Willow Terrace, between Clinton Street, Willow Avenue and 6th and 7th Streets, looks much as it did in 1880 when it was constructed by the Stevens family (of Stevens Institute fame) for laborers working on the nearby institute. Stevens Institute, founded in 1870, is America’s first college of mechanical engineering. It commands a spectacular view of New York City from its perch on Castle Point.
Willow Terrace retains its brick pavement as well as several picturesquely tiny brick cottages.

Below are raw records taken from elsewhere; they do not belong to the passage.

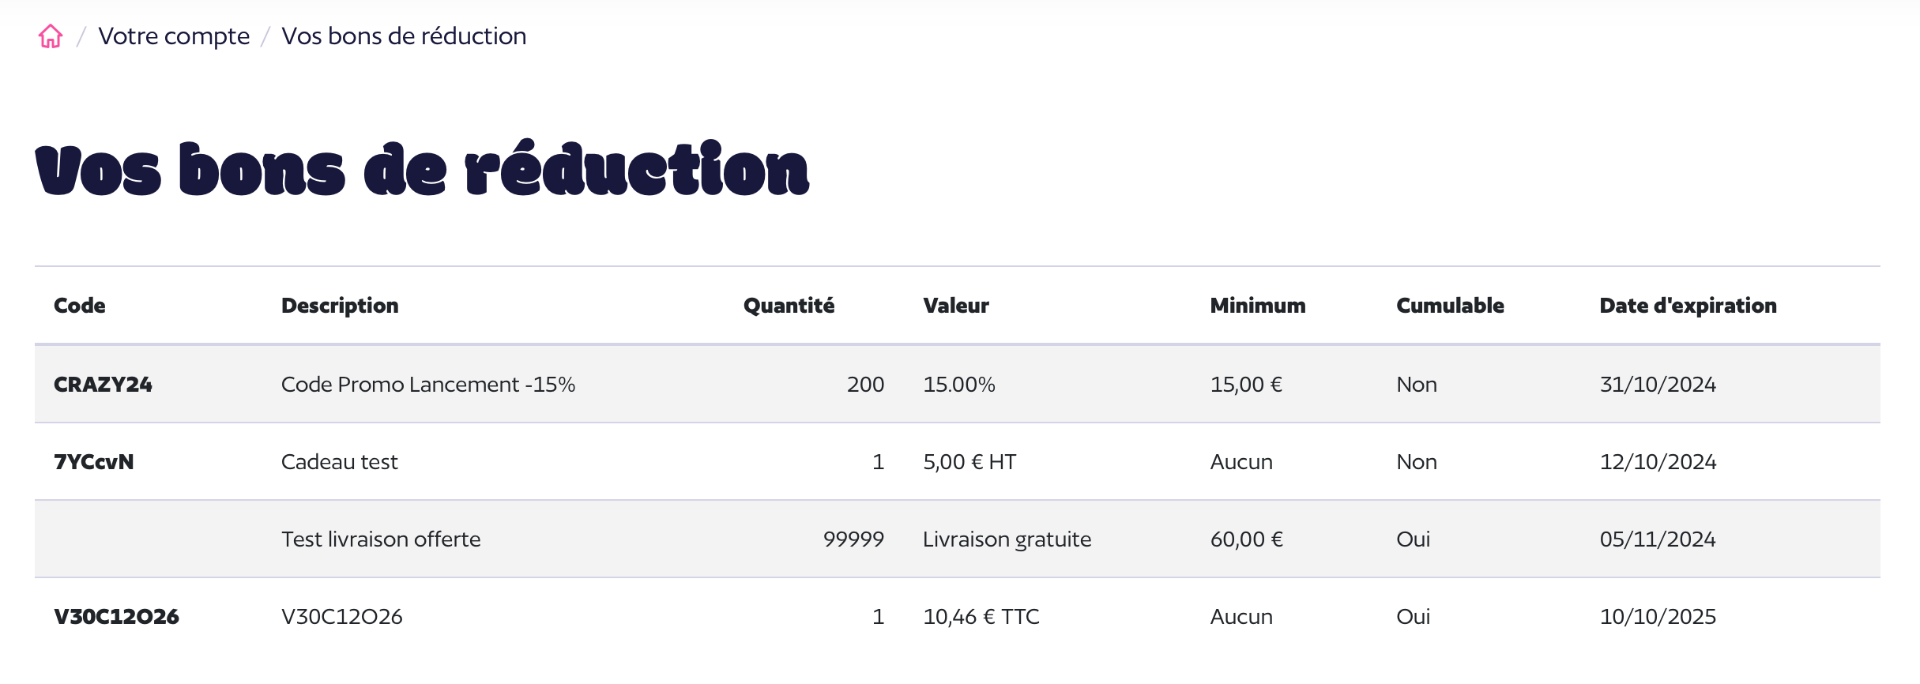The height and width of the screenshot is (684, 1920).
Task: Click the Description column header
Action: [x=340, y=306]
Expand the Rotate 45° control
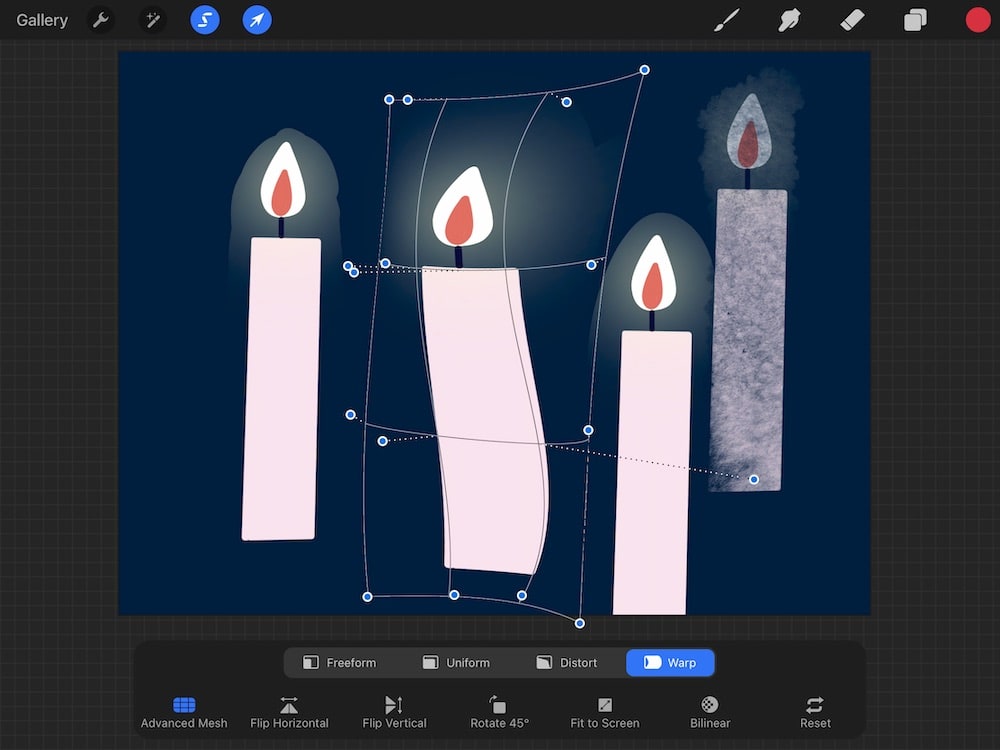The image size is (1000, 750). (x=498, y=710)
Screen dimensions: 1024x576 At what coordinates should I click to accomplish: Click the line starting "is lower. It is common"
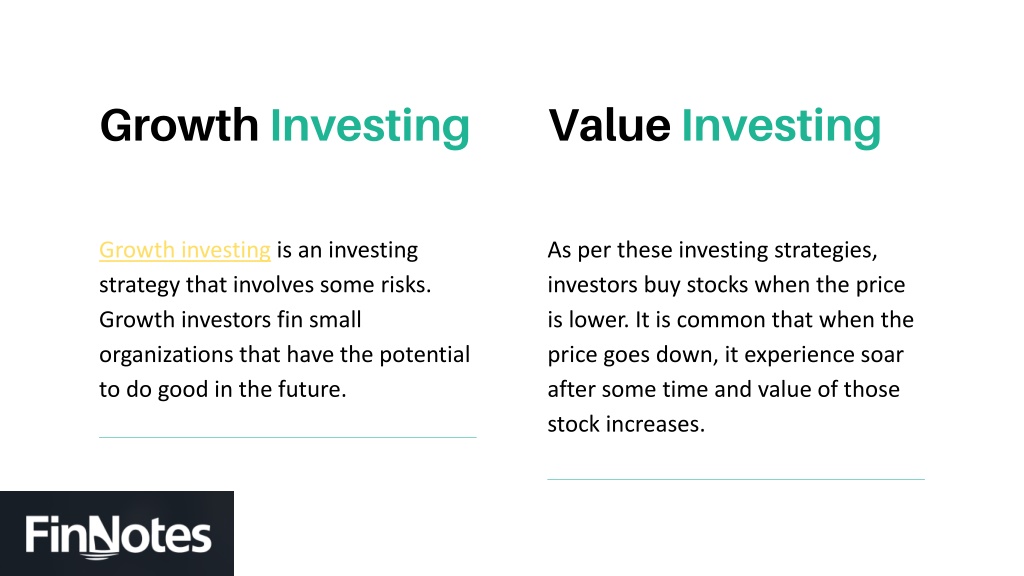click(x=731, y=319)

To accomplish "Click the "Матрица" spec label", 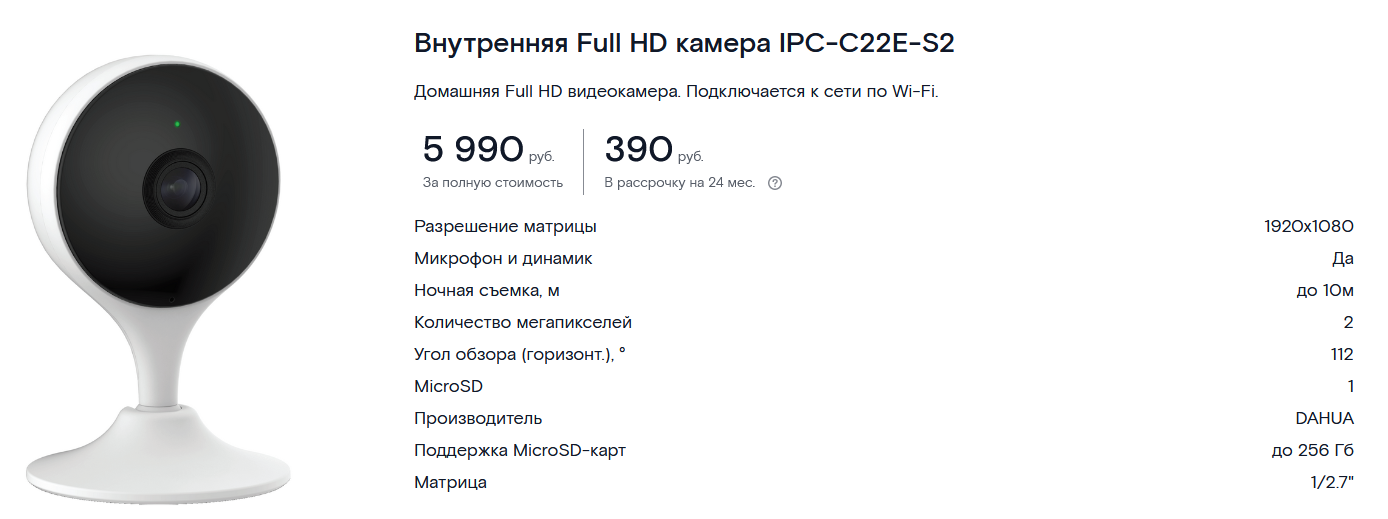I will tap(450, 483).
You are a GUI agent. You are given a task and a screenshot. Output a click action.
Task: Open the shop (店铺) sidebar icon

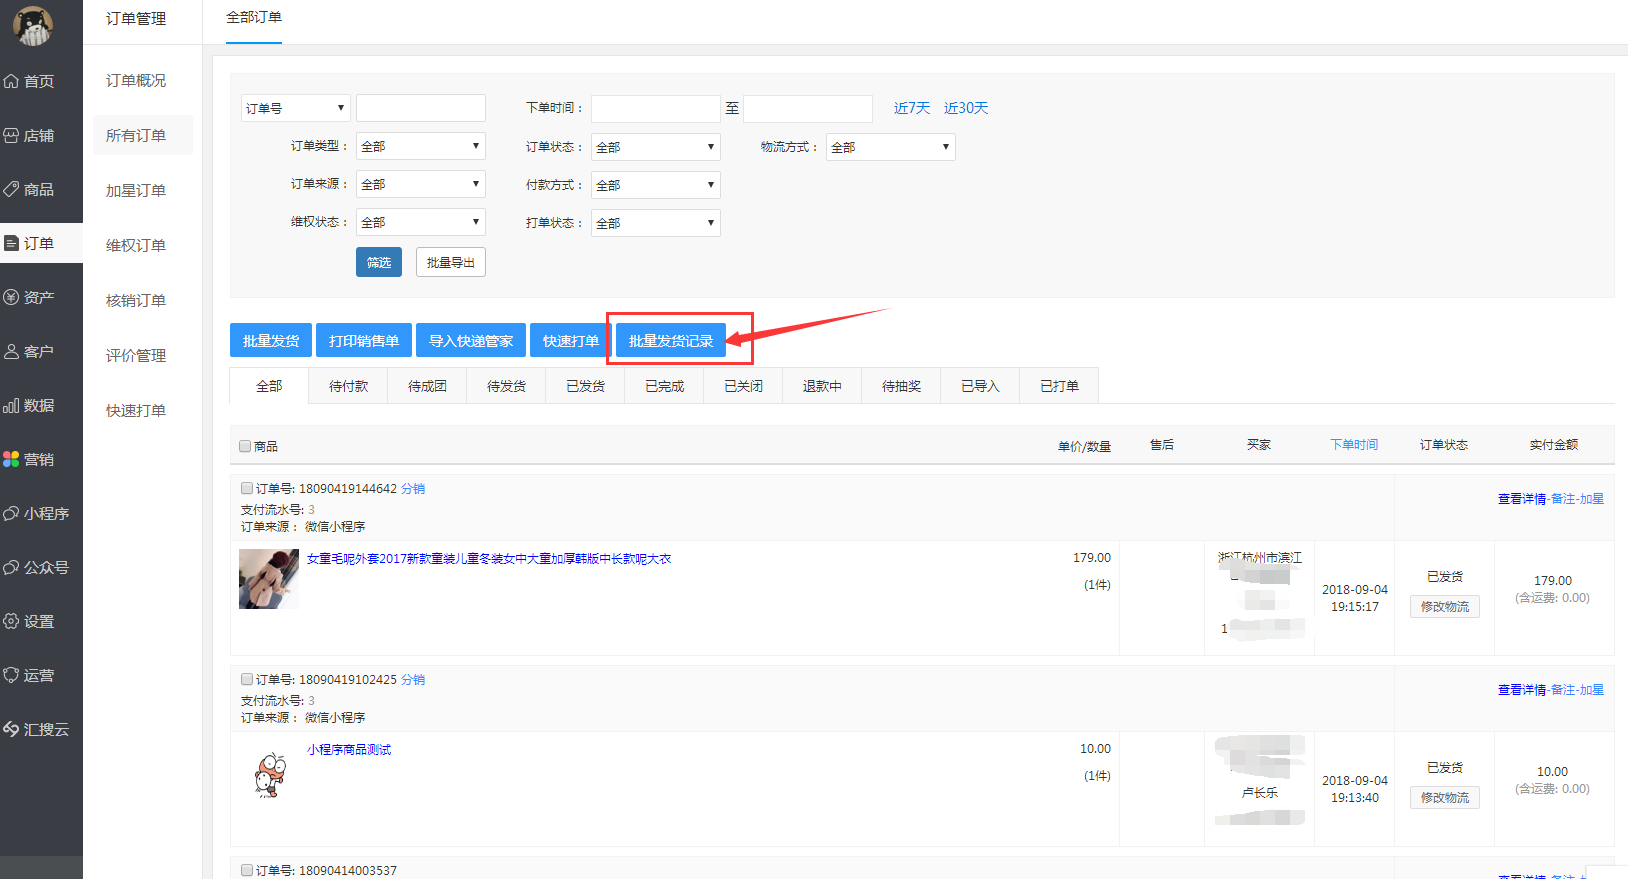(12, 135)
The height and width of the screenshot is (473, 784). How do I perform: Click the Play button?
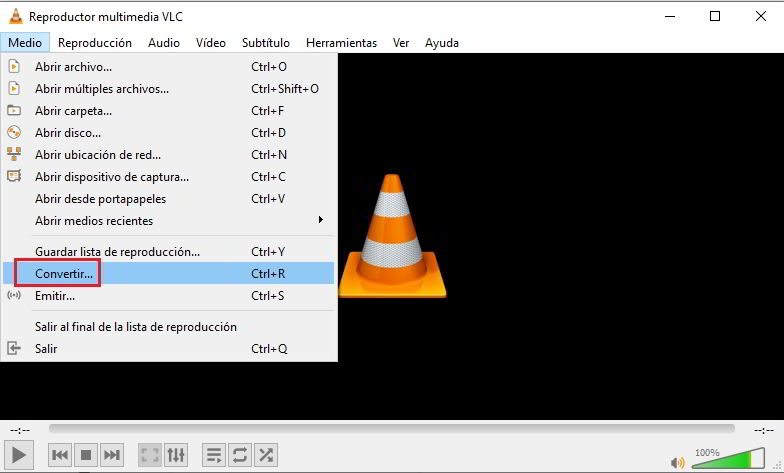[x=20, y=454]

Longtime Terrace resident Joan Cunning has recently published a memoir with the Hoboken Historical Museum of her time living on the Terrace.
1/18/13
3 comments
Somebody actually lives up on the 3rd floor of those buildings with the roofs like that?
You’d have to be a midget
My room in the Willow Terrace house I co-rented was on the third floor (actually, it WAS the third floor). Cozy in the winter, even though the only heat source in the house was on the first floor, and a sweatbath all summer. I’m 6 feet tall and could stand upright in about half of the space. Shortly after we moved out, the house was completely gutted and renovated. Only the facade remains from what we lived in, and the third floor was enlarged to be the same size as the two below (i.e., no more Federal look to the house anymore). There is no historic designation to prevent the houses from having their appearances change as a result of renovation.
I lived on the row of the terrace that fronts on Seventh Street* from 1994 to 1998. Even though it appeared to be on Seventh street, and physically was on Seventh, it had Willow Terrace as its address. This caused no end of problems with deliveries and sometimes mail, because the numbers on the Willow Terrace houses duplicate numbers of residences on Seventh Street that are farther east. I never had to call 911 while I lived there, but I’m curious as to whether even the authorities could figure it out.
*Willow Terrace has five rows. Four of them front on two private, alley-like streets, while one fronts on Seventh.